Морозов едва успел вскочить на ноги, как мама повисла у него на шее с рыданиями. Она причитала и плакала, плакала и причитала. Егор словно очнулся от своей боли, переключился на мамину. Старался успокоить. Говорил, что всё будет хорошо.
– Нина Викторовна, ничего страшного не произошло. Просто недоразумение. Теперь всё наладится. Надо просто немного отдохнуть.
Мама, моментально перестав плакать отстранилась от Морозова, заглядывая ему в глаза.
– Да! Это правильно! Отличная идея! Поезжайте в Эмираты семьёй!
Егор зажмурился, словно ему в лицо плеснули водой. Мама спохватившись затараторила снова.

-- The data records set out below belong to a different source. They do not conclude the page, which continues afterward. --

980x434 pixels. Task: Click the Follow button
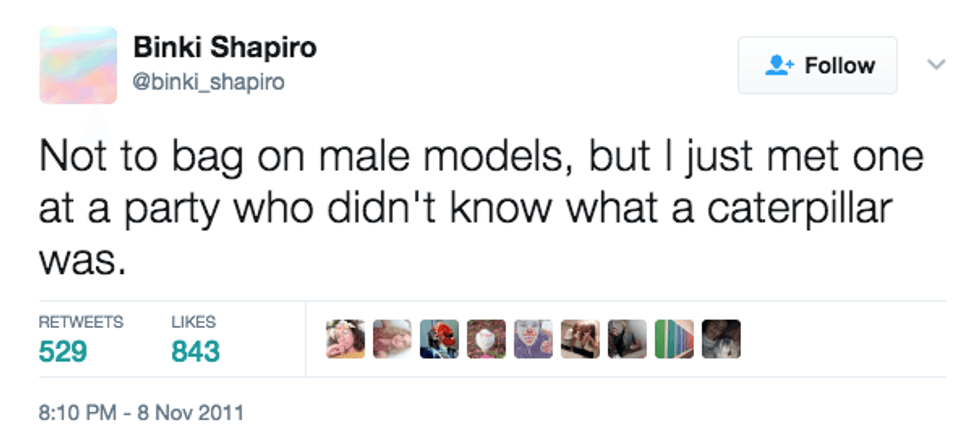[817, 66]
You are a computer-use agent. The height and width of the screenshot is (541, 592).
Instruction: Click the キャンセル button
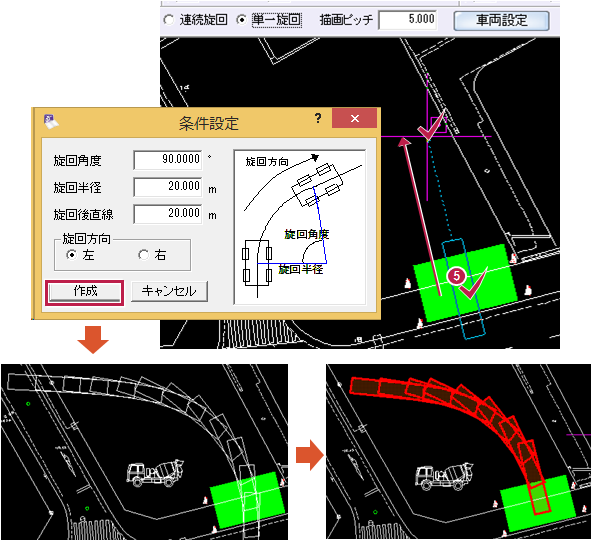(169, 291)
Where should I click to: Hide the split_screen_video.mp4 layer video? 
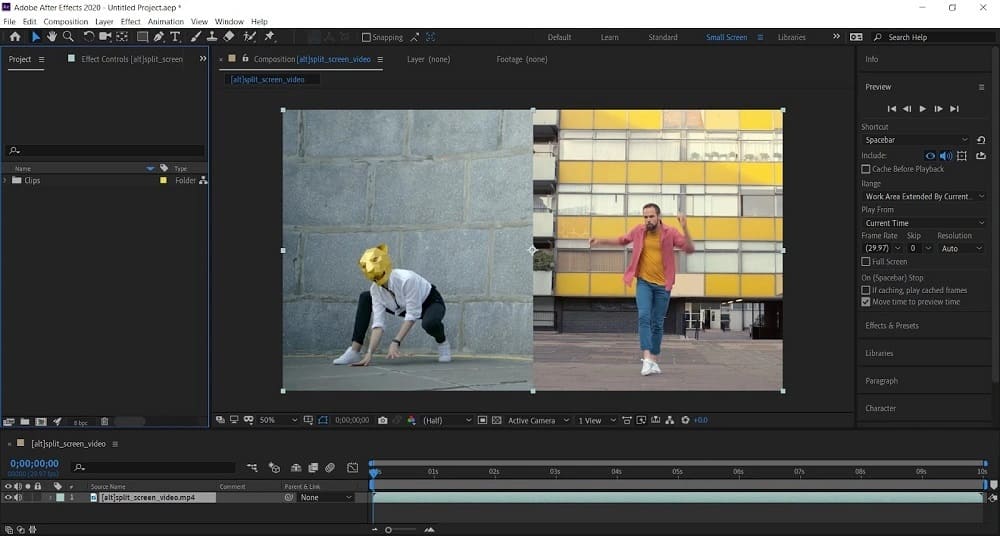pyautogui.click(x=8, y=497)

– Ой, Егор, это был сюрприз, да? Ты сам хотел сказать Даше, что вы едете в Эмираты? Я не хотела мешать, просто так за вас рада, так рада! Вы помирились, это так здорово! Теперь съедетесь, будете жить семьёй. Да и в Эмиратах, говорят, очень хорошо! Вам это очень, очень нужно!
Именно упоминание ОАЭ вернуло Морозова в действительность. На его лице снова появилось непроницаемая маска бизнесмена, для которого нет ничего невозможного. Он, словно стряхнув с себя тяжесть и боль нашего общения уверенно кивнул головой.
– Вы правы, Нина Викторовна. Надо ехать в Эмираты. Спасибо вам за поддержку. – И уже мне, предупреждая взглядом, чтобы не наделала глупостей. – Даша, поехали домой. Я вас забираю.